- Also known as: Brockway Biggs, Pimp Tea, Pimp T
- Born: Troy Neilson
- Origin: Fredericton, New Brunswick, Canada
- Genres: Canadian rap
- Occupations: Publicist, rapper
- Years active: 1995 to present
- Label: Brockway Entertainment
- Website: http://www.brockwaybiggs.com/

= Troy Neilson =

Troy Neilson (born c. 1979) is a Canadian rapper based in Ottawa, Ontario, performing with the stage name Brockway Biggs. He previously performed as Pimp-T or Pimp Tea ("Positively Influencing More People to Excel Artistically").

==Early life and education==
Neilson grew up in Charters Settlement, southwest of Fredericton. He graduated with a Master's degree in Computer Science from the University of New Brunswick in May 2006. His song "Can I Get a CS" mentions the names of several faculty members and references Gillin Wing, the section of the building where the Computer Science classes are located.

==Career==
While a student in New Brunswick, Neilson began performing Pimp Tea. He released an album which received nominations at the 2000 Canadian Urban Music Awards. He also wrote for the magazine HipHop Canada. and reviewed music for The Brunswickan.

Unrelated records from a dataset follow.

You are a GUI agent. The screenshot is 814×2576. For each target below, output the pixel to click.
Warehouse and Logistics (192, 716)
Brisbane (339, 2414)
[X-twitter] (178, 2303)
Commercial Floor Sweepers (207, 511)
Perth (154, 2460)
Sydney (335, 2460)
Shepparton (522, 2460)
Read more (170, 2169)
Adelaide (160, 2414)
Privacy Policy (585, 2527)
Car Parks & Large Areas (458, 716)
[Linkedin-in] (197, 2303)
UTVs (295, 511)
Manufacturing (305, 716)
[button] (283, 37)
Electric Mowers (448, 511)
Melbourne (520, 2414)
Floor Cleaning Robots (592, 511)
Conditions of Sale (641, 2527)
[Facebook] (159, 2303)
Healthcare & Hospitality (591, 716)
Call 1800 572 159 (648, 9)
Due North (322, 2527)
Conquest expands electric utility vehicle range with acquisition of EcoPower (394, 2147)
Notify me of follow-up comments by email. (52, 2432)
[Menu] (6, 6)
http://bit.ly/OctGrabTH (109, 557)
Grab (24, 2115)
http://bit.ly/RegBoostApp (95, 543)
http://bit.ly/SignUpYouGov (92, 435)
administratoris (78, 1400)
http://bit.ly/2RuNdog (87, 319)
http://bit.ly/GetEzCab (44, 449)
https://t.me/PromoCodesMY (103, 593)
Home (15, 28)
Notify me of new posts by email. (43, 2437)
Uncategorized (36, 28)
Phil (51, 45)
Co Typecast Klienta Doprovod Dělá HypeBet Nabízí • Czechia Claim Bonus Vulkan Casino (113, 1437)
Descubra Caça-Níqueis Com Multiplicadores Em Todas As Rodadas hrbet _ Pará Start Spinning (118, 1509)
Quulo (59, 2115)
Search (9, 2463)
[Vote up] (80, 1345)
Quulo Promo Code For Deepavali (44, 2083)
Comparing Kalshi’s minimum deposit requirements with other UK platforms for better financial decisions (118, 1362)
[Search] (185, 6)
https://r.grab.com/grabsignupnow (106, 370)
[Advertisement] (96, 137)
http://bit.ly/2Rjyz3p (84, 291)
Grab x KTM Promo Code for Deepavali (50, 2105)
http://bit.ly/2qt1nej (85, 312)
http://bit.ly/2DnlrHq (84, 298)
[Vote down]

His two albums received four nominations at the ECMA in 2003 and 2005. Pimp Tea has performed on MusiquePlus, ZeD (CBC), Breakfast Television, and at the 2003 Canada Winter Games, and has received music video play on MuchMusic and MusiquePlus.

Pimp Tea's single "Shake Ya Caboose", produced by Chaylon Brewster, won a 2005 East Coast Music Award ("ECMA") for "Urban Single of the Year" and charted on about 35 stations.

In 2005, Neilson moved to Ottawa, Ontario. Soon after, he retired the Pimp Tea nickname and began performing as Brockway Biggs. In 2007 he released an album under this name, In Awe of Simplicity; the album appeared on the !earshot Top 20 Hip Hop campus and community radionchart in October of that year. He also contributed a track, "invisible", to the compilation album Full of It, produced by Sean One.

In 2010 Brockway Biggs released a compilation album, Canadian Rap Future Superstars, with tracks contributed by a number of rappers.